2. Interpret the results in light of your hypothesis.
Nesstar
• Open the dataset Family, Gender and Work
• Click the ‘Tabulation’ tab
• Click the icon for weighting, and select ‘dweight’
• Click the variable ‘country’ and select ‘Add to column’
• Click the country tab above the table, select ‘Custom selection’ and choose Denmark, Belgium and Greece
• Click the variable ‘Gender’ and select ‘Use as filter’, select women from the tab above the table
• Click the variable ‘Total time spent full-time at home caring for your children’ and select ‘Add to row’
SPSS syntax
*You need to have a copy of SPSS installed on your computer, and you should download and use the dataset Family, Gender and Work.
*Open SPSS by clicking on the appropriate link.
*Open the ESS data by clicking ‘File’, ‘Open’, and ‘Data’ on the SPSS menu bar before you select the folder and the data set.
*Open a new syntax window by clicking ‘File’, ‘New’, and ‘Syntax’ on the SPSS menu bar.
*You can copy the syntax below and paste it into the syntax window in SPSS.
*Execute the syntax using the 'Run' option on the menu bar.

*Comments on commands start with an asterisk and end with a dot.

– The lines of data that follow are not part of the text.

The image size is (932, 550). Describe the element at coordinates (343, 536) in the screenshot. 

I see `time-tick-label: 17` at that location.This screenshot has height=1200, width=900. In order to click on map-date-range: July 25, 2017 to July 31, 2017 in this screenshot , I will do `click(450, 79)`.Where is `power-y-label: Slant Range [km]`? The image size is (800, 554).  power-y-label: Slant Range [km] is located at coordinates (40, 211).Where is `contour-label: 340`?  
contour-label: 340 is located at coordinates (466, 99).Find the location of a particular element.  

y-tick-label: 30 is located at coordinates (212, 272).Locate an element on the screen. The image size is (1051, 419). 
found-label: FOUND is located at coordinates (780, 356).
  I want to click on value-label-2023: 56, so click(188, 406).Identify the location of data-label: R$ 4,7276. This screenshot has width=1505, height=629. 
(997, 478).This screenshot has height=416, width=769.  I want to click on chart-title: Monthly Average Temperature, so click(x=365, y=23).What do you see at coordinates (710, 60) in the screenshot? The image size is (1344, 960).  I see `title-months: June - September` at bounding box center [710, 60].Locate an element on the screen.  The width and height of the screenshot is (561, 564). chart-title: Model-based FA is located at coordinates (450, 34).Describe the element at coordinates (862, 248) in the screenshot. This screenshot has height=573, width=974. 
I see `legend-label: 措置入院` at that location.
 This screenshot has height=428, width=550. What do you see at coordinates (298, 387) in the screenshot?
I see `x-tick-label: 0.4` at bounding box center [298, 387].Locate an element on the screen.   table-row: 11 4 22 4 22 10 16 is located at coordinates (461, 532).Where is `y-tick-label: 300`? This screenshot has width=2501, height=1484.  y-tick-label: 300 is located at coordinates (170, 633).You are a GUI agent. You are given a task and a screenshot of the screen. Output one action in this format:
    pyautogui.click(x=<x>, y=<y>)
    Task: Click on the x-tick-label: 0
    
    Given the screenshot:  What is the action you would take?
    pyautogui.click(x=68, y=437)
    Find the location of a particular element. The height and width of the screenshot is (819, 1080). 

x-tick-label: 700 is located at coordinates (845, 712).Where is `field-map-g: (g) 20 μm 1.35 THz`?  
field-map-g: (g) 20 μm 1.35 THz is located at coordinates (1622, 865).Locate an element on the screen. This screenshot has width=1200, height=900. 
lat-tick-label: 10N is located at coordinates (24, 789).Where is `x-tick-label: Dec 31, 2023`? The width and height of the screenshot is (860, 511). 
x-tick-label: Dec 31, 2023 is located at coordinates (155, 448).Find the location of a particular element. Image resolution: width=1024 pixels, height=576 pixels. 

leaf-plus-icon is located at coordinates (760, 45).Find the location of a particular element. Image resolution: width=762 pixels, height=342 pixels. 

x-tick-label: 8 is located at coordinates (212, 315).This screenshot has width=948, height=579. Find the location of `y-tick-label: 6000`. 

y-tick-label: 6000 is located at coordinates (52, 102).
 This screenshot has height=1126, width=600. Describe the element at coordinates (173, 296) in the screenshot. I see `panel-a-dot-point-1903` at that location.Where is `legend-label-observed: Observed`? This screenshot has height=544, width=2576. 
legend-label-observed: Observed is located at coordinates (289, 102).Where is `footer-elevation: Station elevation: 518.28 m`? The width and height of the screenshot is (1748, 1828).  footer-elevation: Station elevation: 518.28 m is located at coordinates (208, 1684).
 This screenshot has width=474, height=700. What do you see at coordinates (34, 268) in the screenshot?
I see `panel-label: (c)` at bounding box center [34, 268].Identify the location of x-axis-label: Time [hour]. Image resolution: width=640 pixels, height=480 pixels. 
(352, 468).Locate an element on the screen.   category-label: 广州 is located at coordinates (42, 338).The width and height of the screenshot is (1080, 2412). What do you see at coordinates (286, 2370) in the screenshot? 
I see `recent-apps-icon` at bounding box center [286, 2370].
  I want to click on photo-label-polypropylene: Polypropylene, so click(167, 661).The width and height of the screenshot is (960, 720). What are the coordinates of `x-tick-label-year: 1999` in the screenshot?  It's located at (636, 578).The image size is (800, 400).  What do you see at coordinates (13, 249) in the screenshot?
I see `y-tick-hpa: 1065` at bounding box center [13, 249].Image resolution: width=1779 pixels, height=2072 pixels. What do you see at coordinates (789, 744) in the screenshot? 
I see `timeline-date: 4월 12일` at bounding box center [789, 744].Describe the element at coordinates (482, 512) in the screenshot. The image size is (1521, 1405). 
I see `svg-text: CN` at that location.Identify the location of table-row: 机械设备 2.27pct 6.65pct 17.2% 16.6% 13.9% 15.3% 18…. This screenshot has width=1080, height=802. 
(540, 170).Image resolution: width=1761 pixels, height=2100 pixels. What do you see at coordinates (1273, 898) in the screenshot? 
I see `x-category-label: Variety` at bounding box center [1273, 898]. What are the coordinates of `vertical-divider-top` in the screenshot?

*Commands must always end with a dot.

* The following command causes the cases to be weighted by the design weight variable 'dweight'.

WEIGHT BY dweight.

*Create filter variable - only include women from Belgium, Denmark and Greece.

USE ALL.
COMPUTE filter_\$=(cntry ='BE' | cntry ='DK' | cntry ='GR') & gender = 0.
VARIABLE LABEL filter_\$ 'cntry = BE or DK or GR & gender = 0 (FILTER)'.
VALUE LABELS filter_\$ 0 'Not Selected' 1 'Selected'.
FORMAT filter_\$ (f1.0).
FILTER BY filter_\$.
EXECUTE .

SORT CASES BY cntry.
SPLIT FILE LAYERED BY cntry.

FREQUENCIES
VARIABLES=flthmcc
/ORDER= ANALYSIS.

*Turn off the split file and weight, and select all cases.

SPLIT FILE OFF.
WEIGHT OFF.
USE ALL.
Sample Solution

### Problem

Hypothesis: In societies characterised by the family-dependence regime, institutional arrangements aimed at supporting women’s leave are weak, and working women are likely to return to the labour market shortly after childbirth. Both the state-dependence and the individual-independence regimes support women’s leave, and in the former women are more likely to be encouraged to carry out the traditional female caring role and remain at home with young children.

### Answers

1. In Belgium, 24.2% of mothers reported that they did not stay at home full-time because of children. The figures for Denmark and Greece are 16.2% and 36.7%, respectively. Looking at those who stayed at home for four years or more to care for children, we find 25.4% (9.1 + 16.3) in Belgium, 15.3% in Denmark and 24.2% in Greece.
2. The results generally support the hypothesis. The proportion of mothers who immediately returned to the labour market is higher in Greece than in the two other countries. The proportion of mothers who stayed at home to care for children for extended periods (four years or more) is lowest in Denmark.